Mapping the Great Lakes cisco family tree

Can 21st-century tools aid cisco recovery?

The story of Great Lakes cisco, cisco Coregonus, and its management is long and varied and, fortunately, not over. Historically, this deep-water fish was the major forage fish in the Great Lakes food chain and supported commercial fisheries from Lake Michigan to Lake Ontario. As a result of overfishing, habitat loss and the introduction of invasive species, some cisco species have been extirpated from parts of their historical range and others have decreased in abundance. Extensive management and restoration measures have been undertaken by tribal, state and federal agencies in the U.S. and Canada. Cisco abundance appears to be increasing, sparking interest among some groups in reestablishing lost populations.

A critical knowledge gap in these efforts to conserve and restore cisco has been cisco taxonomy, which aids in defining the appropriate conservation units for fishery managers. Advances in genomics allows investigations of the genetic basis of adaptation in cisco that were not available even a decade ago. New research using genomic tools to clarify cisco population structure and taxonomy is yielding exciting information that challenges the current understanding of the Great Lakes cisco family tree.

Findings shed new light on cisco taxonomy

The dominant theory of cisco taxonomy is that cisco species evolved within the lakes and any differentiation in species or forms is based on which lake environment they inhabit. With this understanding, scientists and fishery managers would expect that cisco can be stocked in a particular environment and the fish will adjust to that environment. With support from the GLFT, a research team led by Wesley Larson, previously from the U.S. Geological Survey and Wisconsin Cooperative Fishery Research Unit in the College of Natural Resources at University of Wisconsin-Stevens Point, and Amanda Ackiss, also previously from the Research Unit, challenged that hypothesis in ways that may help preserve cisco diversity and inform recovery of the fishery.
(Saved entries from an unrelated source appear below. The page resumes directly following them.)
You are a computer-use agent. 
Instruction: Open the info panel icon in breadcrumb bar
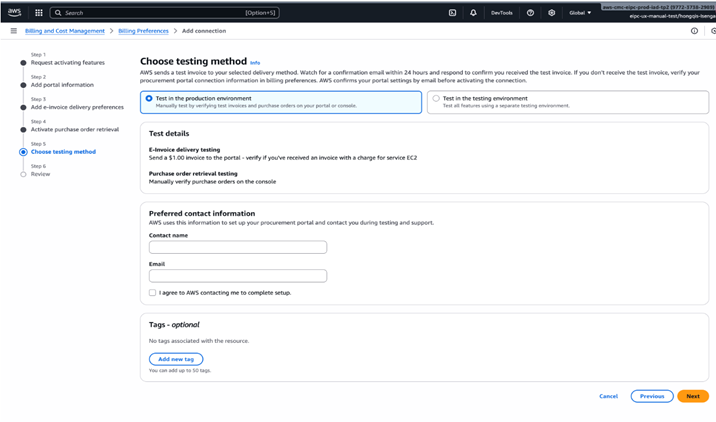point(694,31)
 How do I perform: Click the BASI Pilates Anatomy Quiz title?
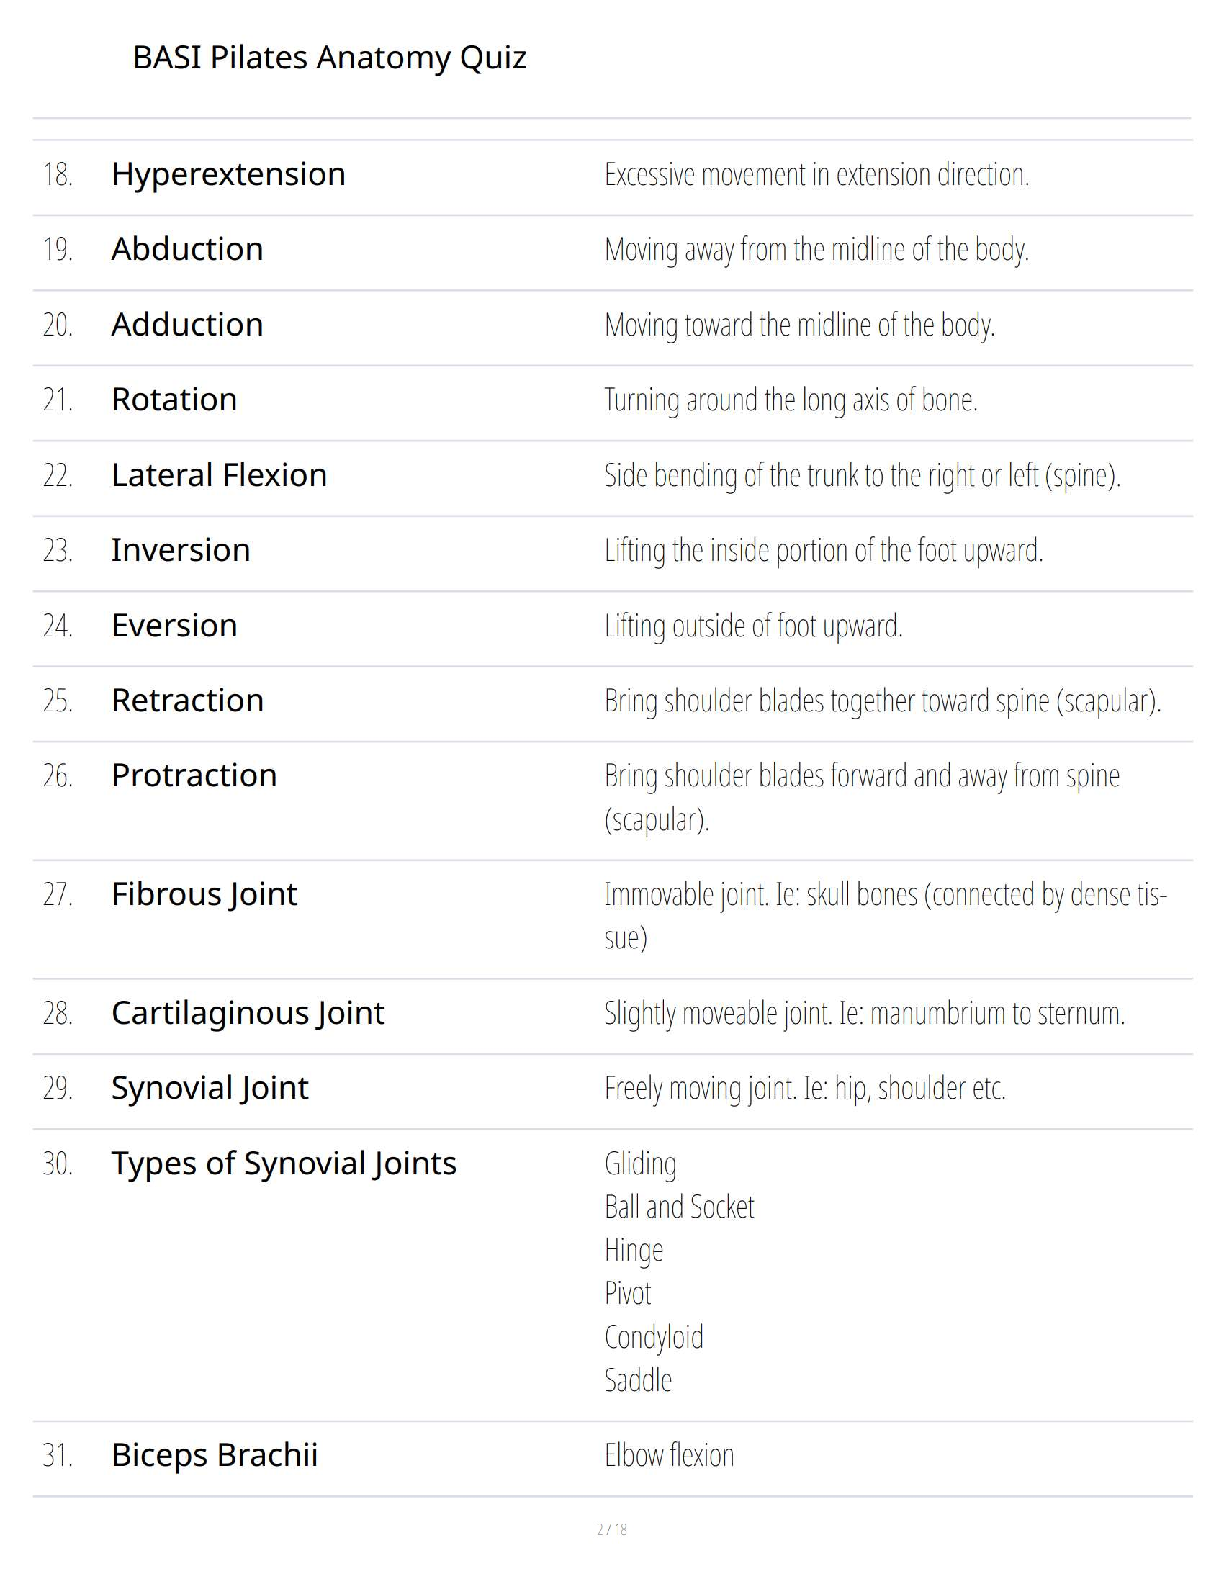(329, 58)
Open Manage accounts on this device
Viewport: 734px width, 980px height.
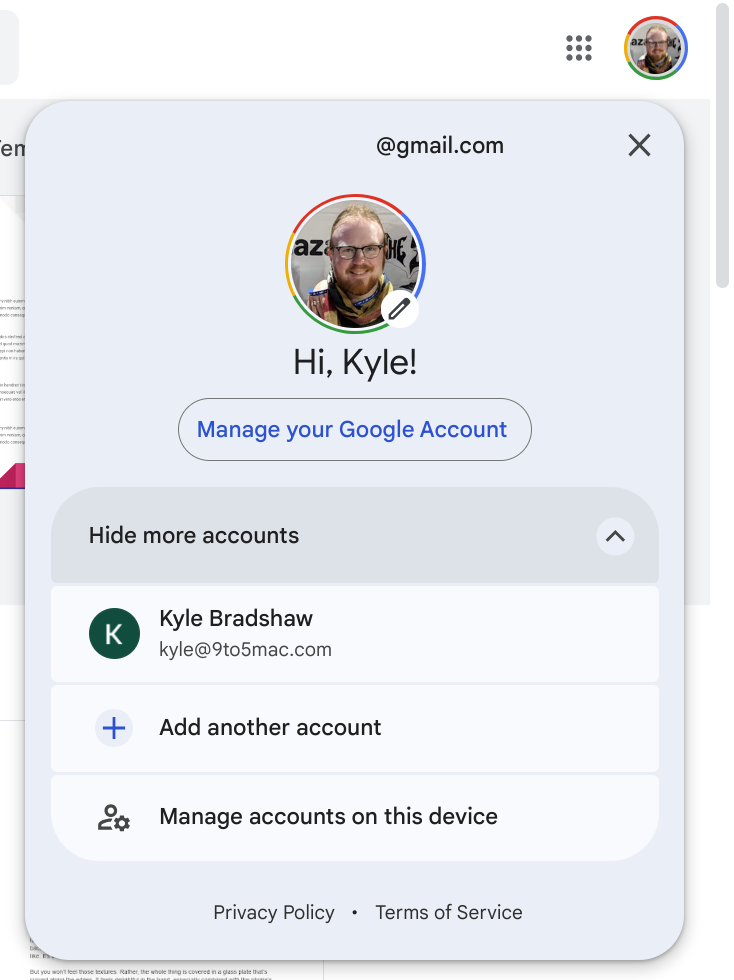tap(328, 817)
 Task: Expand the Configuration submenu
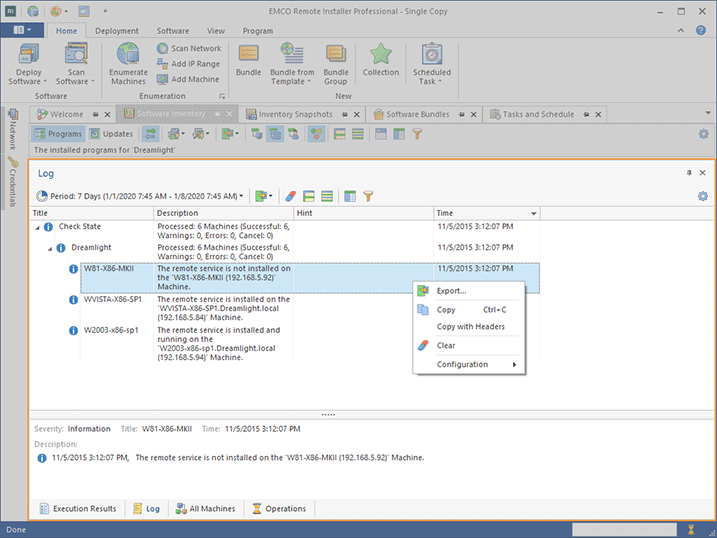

The research team also included Wendylee Stott, Great Lakes Science Center and Michigan State University; Julie Turgeon, Université Laval, Québec, Canada; Kevin Donner, Little Traverse Bay Band of Odawa Indians; and Jory Jonas, Michigan Department of Natural Resources. The main goal of the study was to employ genomic methods to improve understanding of genetic variation among the forms of cisco. The work funded by the GLFT was part of a much larger effort to conduct genomic research on Great Lakes cisco.

Four main forms of cisco were studied, C. artedi, C. hoyi, C. kiyi and C. zenithicus. Specifically, the team genotyped 30 populations of cisco at thousands of genetic markers using restriction site-associated DNA sequencing. Then they conducted population genetic analyses to investigate genetic structure among lakes and forms. Finally, the team examined adaptive variation across the cisco genome with the aid of a recently created cisco linkage map.

The study provides some of the first evidence that cisco forms in the Great Lakes are genetically differentiated. The research team could differentiate cisco forms everywhere those forms are found. Moreover, the findings suggest that the divergence among those forms appears to predate recolonization of the Great Lakes, indicating there is more differentiation among the forms than among the lakes. This high genetic differentiation suggests that separate conservation units could be constructed for each form, which would be a different strategy from the current approach that promotes preserving environments.